* _What is being asked_: Copy out the entries that follow exactly, leaving out the pictures.
---*---
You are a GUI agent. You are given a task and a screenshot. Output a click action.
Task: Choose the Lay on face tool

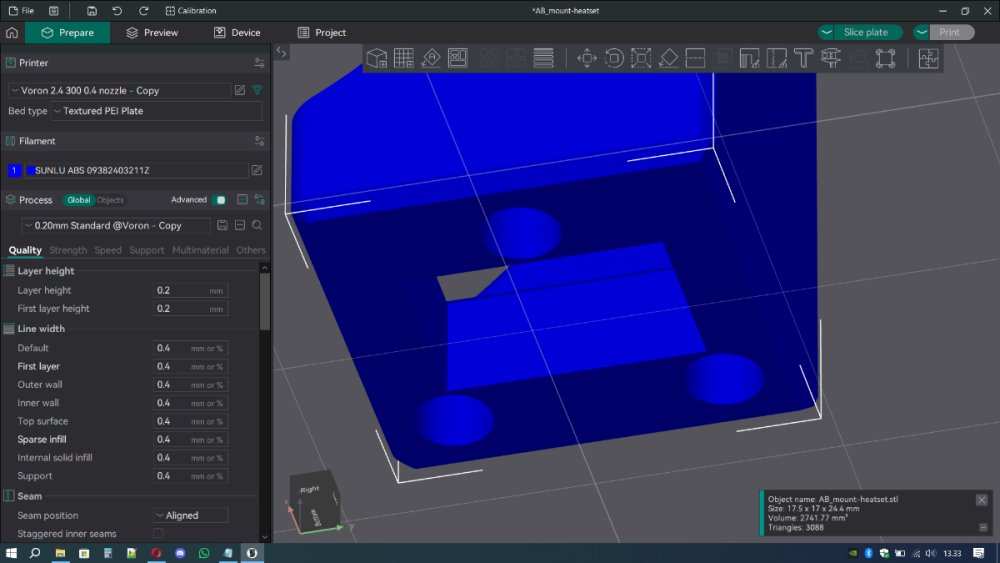(668, 58)
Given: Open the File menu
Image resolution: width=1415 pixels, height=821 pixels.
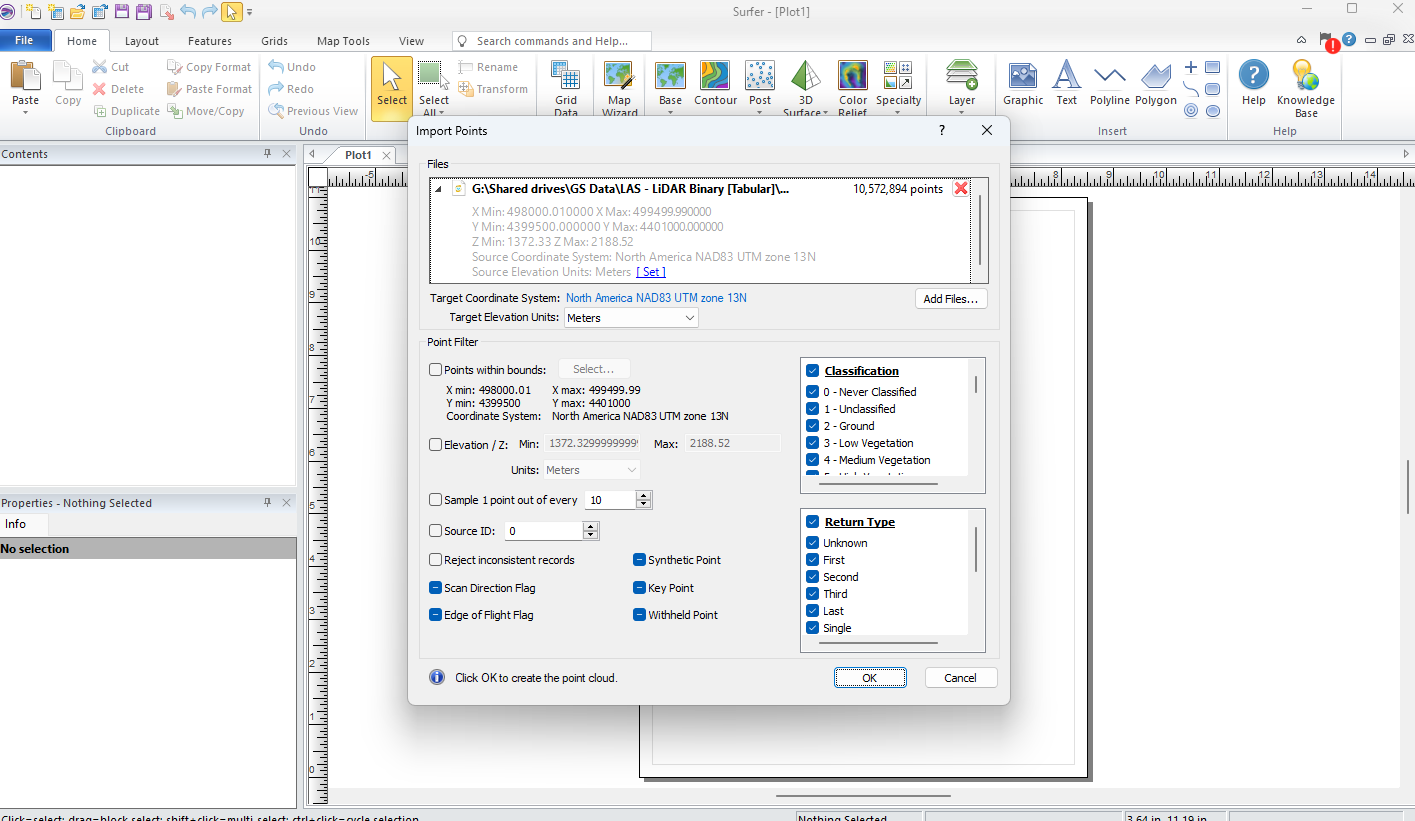Looking at the screenshot, I should click(x=26, y=40).
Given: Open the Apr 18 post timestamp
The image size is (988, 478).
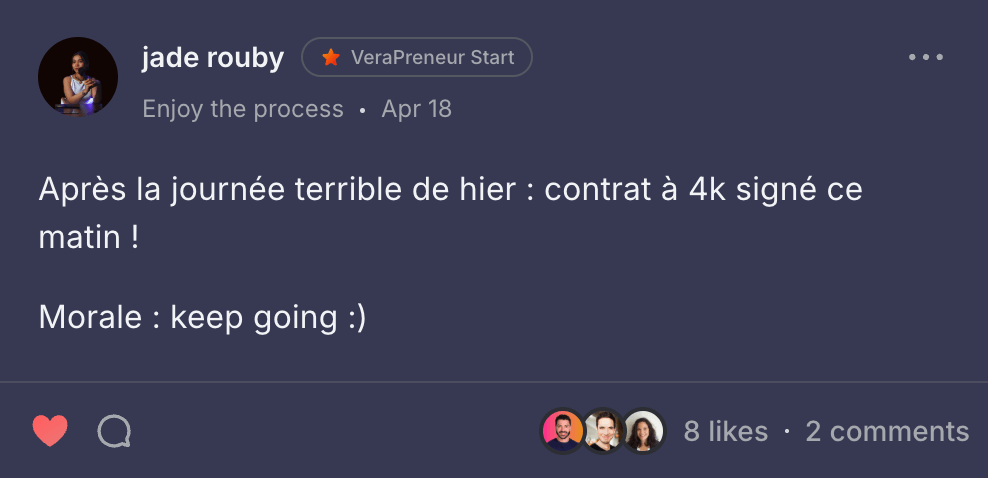Looking at the screenshot, I should tap(417, 109).
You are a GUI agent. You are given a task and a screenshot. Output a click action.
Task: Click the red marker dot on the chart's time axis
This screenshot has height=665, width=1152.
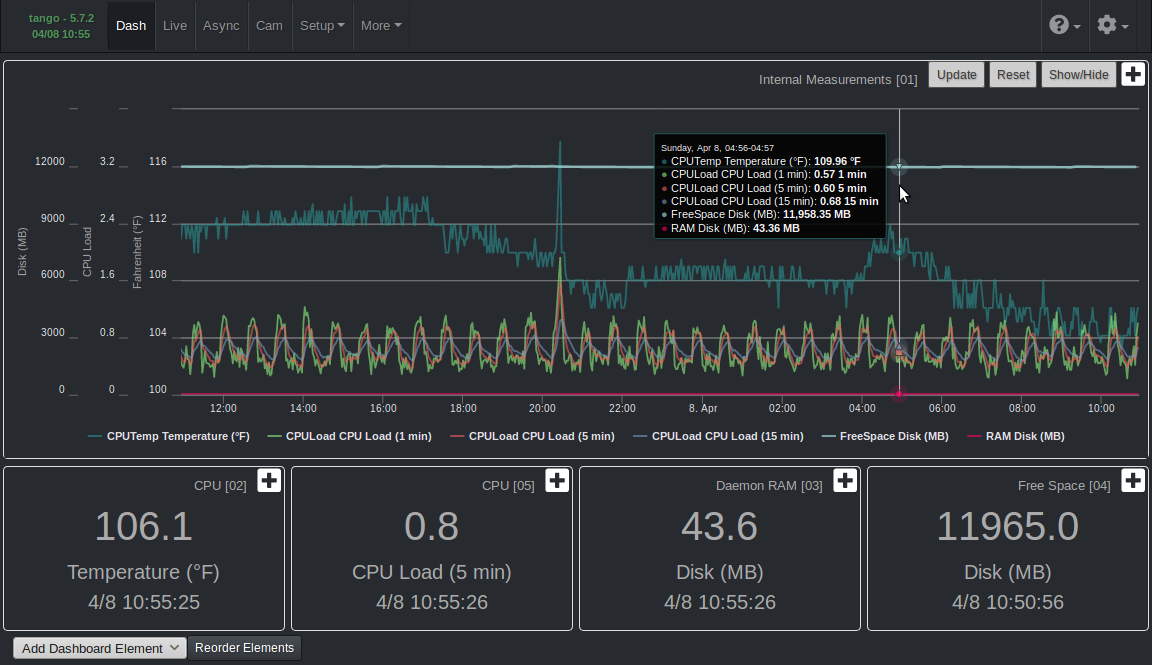[x=899, y=395]
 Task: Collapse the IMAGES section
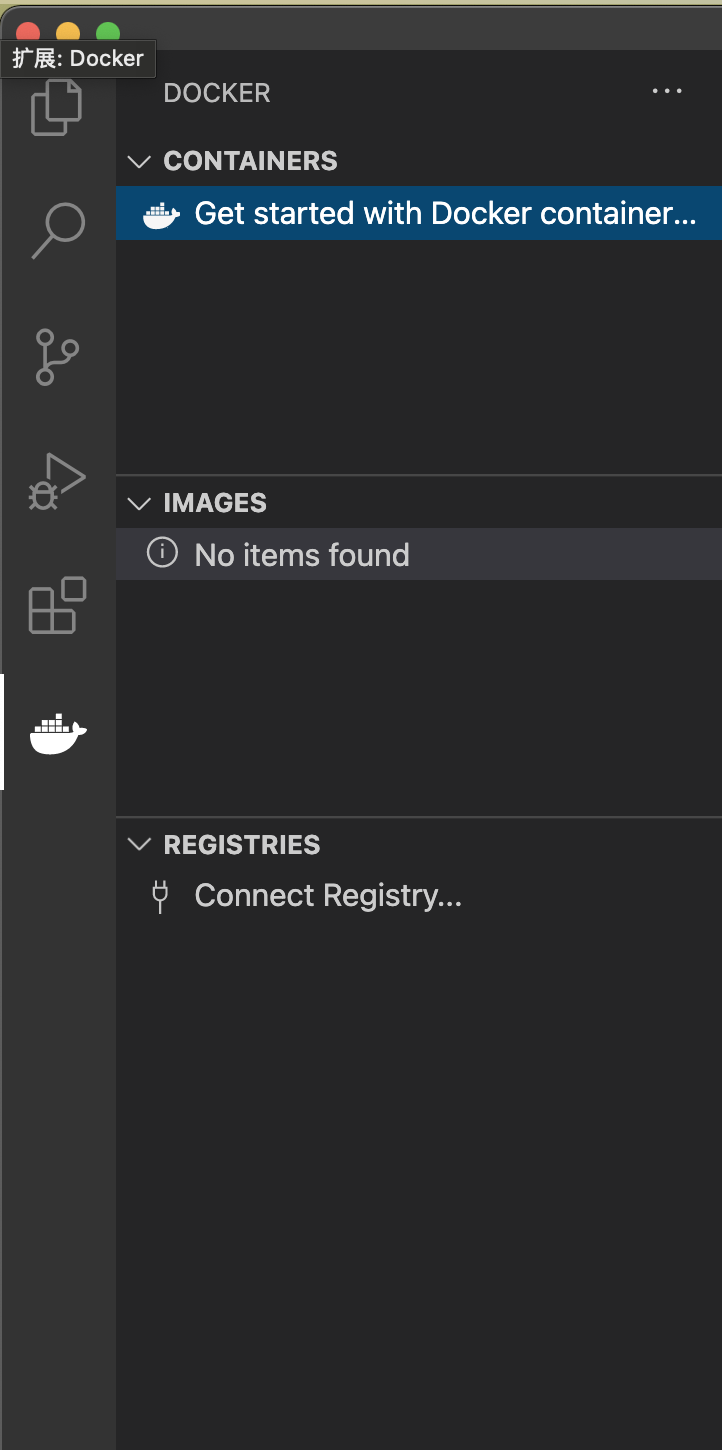139,503
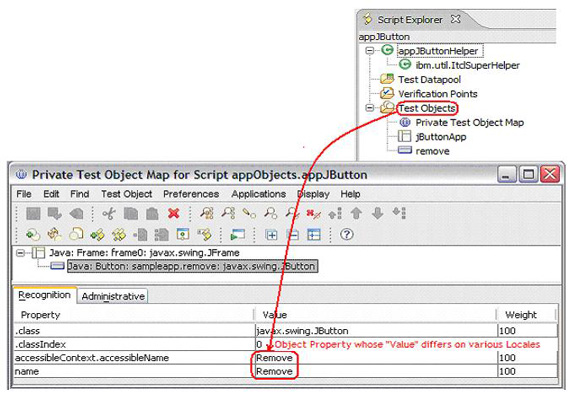Image resolution: width=572 pixels, height=402 pixels.
Task: Collapse the Java Frame frame0 tree node
Action: point(21,253)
---*---
* _Result for this task_:
You are a GUI agent. You are given a task and a screenshot. Output a click action.
Task: Choose the Lay on face tool

(668, 58)
Given: Open the File menu
Image resolution: width=1415 pixels, height=821 pixels.
Looking at the screenshot, I should click(x=26, y=40).
Given: Open the Apr 18 post timestamp
The image size is (988, 478).
Looking at the screenshot, I should tap(417, 109).
You are a GUI agent. You are given a task and a screenshot. Output a click action.
Task: Click the red marker dot on the chart's time axis
This screenshot has height=665, width=1152.
[x=899, y=395]
 Task: Collapse the IMAGES section
139,503
Image resolution: width=572 pixels, height=402 pixels.
Task: Collapse the Java Frame frame0 tree node
Action: point(21,253)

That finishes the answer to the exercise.